Data listing:
━━━━━━━━

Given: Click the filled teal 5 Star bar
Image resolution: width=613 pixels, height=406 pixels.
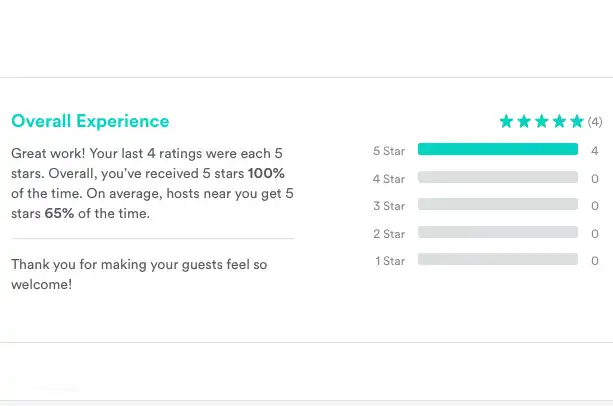Looking at the screenshot, I should [497, 150].
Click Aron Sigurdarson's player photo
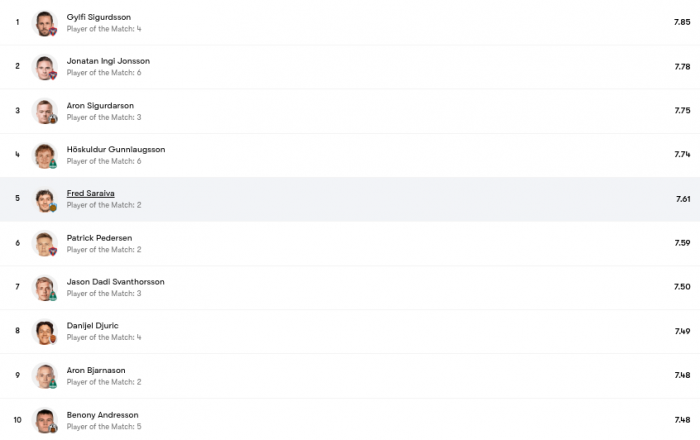 point(45,111)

━━━━━━━━

Could you print the listing above exactly, without the pictures?

Result for this task:
Given: Click the filled teal 5 Star bar
Image resolution: width=613 pixels, height=406 pixels.
Looking at the screenshot, I should [497, 150].
Click Aron Sigurdarson's player photo
 point(45,111)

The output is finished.